Tom MacWright discovered that UglifyJS versions 2.4.23 and earlier are affected by a vulnerability which allows a specially crafted Javascript file to have altered functionality after minification. This bug was demonstrated by Yan to allow potentially malicious code to be hidden within secure code, activated by minification.

Details

In Boolean algebra, DeMorgan's laws describe the relationships between conjunctions (&&), disjunctions (||) and negations (!). In Javascript form, they state that:

 !(a && b) === (!a) || (!b)
 !(a || b) === (!a) && (!b)

The law does not hold true when one of the values is not a boolean however.

Vulnerable versions of UglifyJS do not account for this restriction, and erroneously apply the laws to a statement if it can be reduced in length by it.

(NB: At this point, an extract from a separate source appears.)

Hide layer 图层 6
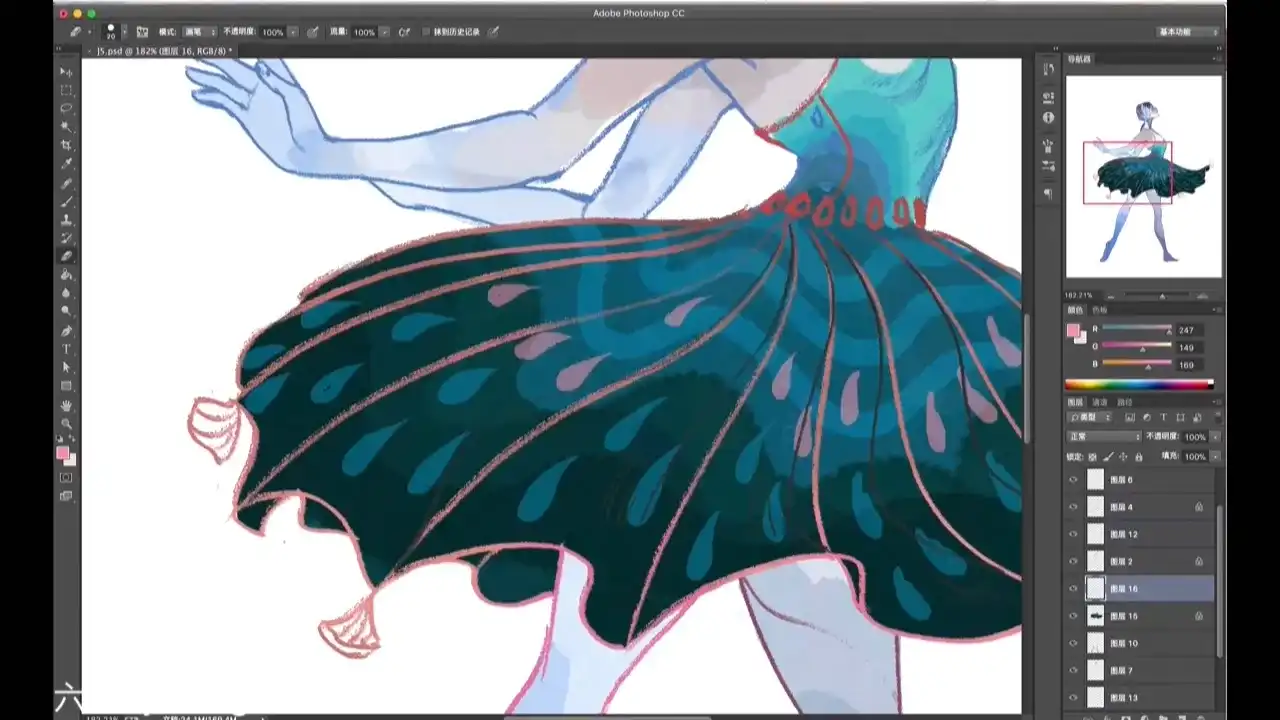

Consider this authentication function:

function isTokenValid(user) {
    var timeLeft =
        !!config && // config object exists
        !!user.token && // user object has a token
        !user.token.invalidated && // token is not explicitly invalidated
        !config.uninitialized && // config is initialized
        !config.ignoreTimestamps && // don't ignore timestamps
        getTimeLeft(user.token.expiry); // > 0 if expiration is in the future

    // The token must not be expired
    return timeLeft > 0;
}

function getTimeLeft(expiry) {
  return expiry - getSystemTime();
}

When minified with a vulnerable version of UglifyJS, it will produce the following insecure output, where a token will never expire:

( Formatted for readability )

function isTokenValid(user) {
    var timeLeft = !(                       // negation
        !config                             // config object does not exist
        || !user.token                      // user object does not have a token
        || user.token.invalidated           // token is explicitly invalidated
        || config.uninitialized             // config isn't initialized
        || config.ignoreTimestamps          // ignore timestamps
        || !getTimeLeft(user.token.expiry)  // > 0 if expiration is in the future
    );
    return timeLeft > 0
}

function getTimeLeft(expiry) {
    return expiry - getSystemTime()
}

Remediation

Upgrade UglifyJS to version 2.4.24 or higher.